>> BEGIN Listed records
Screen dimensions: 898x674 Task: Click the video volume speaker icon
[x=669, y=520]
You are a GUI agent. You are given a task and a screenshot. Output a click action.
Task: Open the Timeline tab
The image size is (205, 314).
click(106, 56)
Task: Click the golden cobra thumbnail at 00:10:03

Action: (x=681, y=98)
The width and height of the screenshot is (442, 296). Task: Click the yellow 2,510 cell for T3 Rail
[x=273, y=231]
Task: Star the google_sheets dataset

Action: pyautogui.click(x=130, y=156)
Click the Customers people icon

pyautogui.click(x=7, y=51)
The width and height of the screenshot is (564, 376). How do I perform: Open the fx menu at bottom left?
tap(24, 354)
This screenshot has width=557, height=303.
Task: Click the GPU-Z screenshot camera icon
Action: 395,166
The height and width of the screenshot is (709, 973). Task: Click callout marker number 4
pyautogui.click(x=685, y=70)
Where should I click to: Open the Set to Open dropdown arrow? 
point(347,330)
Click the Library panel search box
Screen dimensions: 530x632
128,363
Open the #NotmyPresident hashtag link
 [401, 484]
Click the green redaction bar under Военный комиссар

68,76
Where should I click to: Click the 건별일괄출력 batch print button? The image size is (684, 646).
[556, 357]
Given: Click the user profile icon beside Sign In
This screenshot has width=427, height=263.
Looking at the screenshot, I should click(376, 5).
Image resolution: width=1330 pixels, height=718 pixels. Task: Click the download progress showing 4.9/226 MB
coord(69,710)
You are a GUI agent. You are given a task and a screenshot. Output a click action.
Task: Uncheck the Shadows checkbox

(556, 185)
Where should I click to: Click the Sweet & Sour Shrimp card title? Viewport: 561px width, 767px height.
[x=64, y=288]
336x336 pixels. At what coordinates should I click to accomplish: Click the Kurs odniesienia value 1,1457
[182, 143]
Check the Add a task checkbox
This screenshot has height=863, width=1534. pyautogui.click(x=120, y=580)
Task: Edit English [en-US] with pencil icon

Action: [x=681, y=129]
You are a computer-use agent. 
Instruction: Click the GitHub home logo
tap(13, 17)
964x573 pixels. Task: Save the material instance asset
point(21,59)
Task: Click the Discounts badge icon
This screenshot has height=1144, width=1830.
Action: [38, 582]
>> END Listed records
*Your instructions*:
Lay out every line of the items above as a numbered list, omitting blank lines.

*Solution below*:
1. Screen dimensions: 898x674 Task: Click the video volume speaker icon
2. [x=669, y=520]
3. You are a GUI agent. You are given a task and a screenshot. Output a click action.
4. Task: Open the Timeline tab
5. The image size is (205, 314).
6. click(106, 56)
7. Task: Click the golden cobra thumbnail at 00:10:03
8. Action: (x=681, y=98)
9. The width and height of the screenshot is (442, 296). Task: Click the yellow 2,510 cell for T3 Rail
10. [x=273, y=231]
11. Task: Star the google_sheets dataset
12. Action: pyautogui.click(x=130, y=156)
13. Click the Customers people icon
14. pyautogui.click(x=7, y=51)
15. The width and height of the screenshot is (564, 376). How do I perform: Open the fx menu at bottom left?
16. tap(24, 354)
17. This screenshot has width=557, height=303.
18. Task: Click the GPU-Z screenshot camera icon
19. Action: 395,166
20. The height and width of the screenshot is (709, 973). Task: Click callout marker number 4
21. pyautogui.click(x=685, y=70)
22. Where should I click to: Open the Set to Open dropdown arrow? 
23. point(347,330)
24. Click the Library panel search box
25. Screen dimensions: 530x632
26. 128,363
27. Open the #NotmyPresident hashtag link
28.  [401, 484]
29. Click the green redaction bar under Военный комиссар
30. 68,76
31. Where should I click to: Click the 건별일괄출력 batch print button? The image size is (684, 646).
32. [556, 357]
33. Given: Click the user profile icon beside Sign In
34. This screenshot has width=427, height=263.
35. Looking at the screenshot, I should click(376, 5).
36. Image resolution: width=1330 pixels, height=718 pixels. Task: Click the download progress showing 4.9/226 MB
37. coord(69,710)
38. You are a GUI agent. You are given a task and a screenshot. Output a click action.
39. Task: Uncheck the Shadows checkbox
40. (556, 185)
41. Where should I click to: Click the Sweet & Sour Shrimp card title? Viewport: 561px width, 767px height.
42. [x=64, y=288]
43. 336x336 pixels. At what coordinates should I click to accomplish: Click the Kurs odniesienia value 1,1457
44. [182, 143]
45. Check the Add a task checkbox
46. This screenshot has height=863, width=1534. pyautogui.click(x=120, y=580)
47. Task: Edit English [en-US] with pencil icon
48. Action: [x=681, y=129]
49. You are a computer-use agent. 
50. Instruction: Click the GitHub home logo
51. tap(13, 17)
52. 964x573 pixels. Task: Save the material instance asset
53. point(21,59)
54. Task: Click the Discounts badge icon
55. This screenshot has height=1144, width=1830.
56. Action: [38, 582]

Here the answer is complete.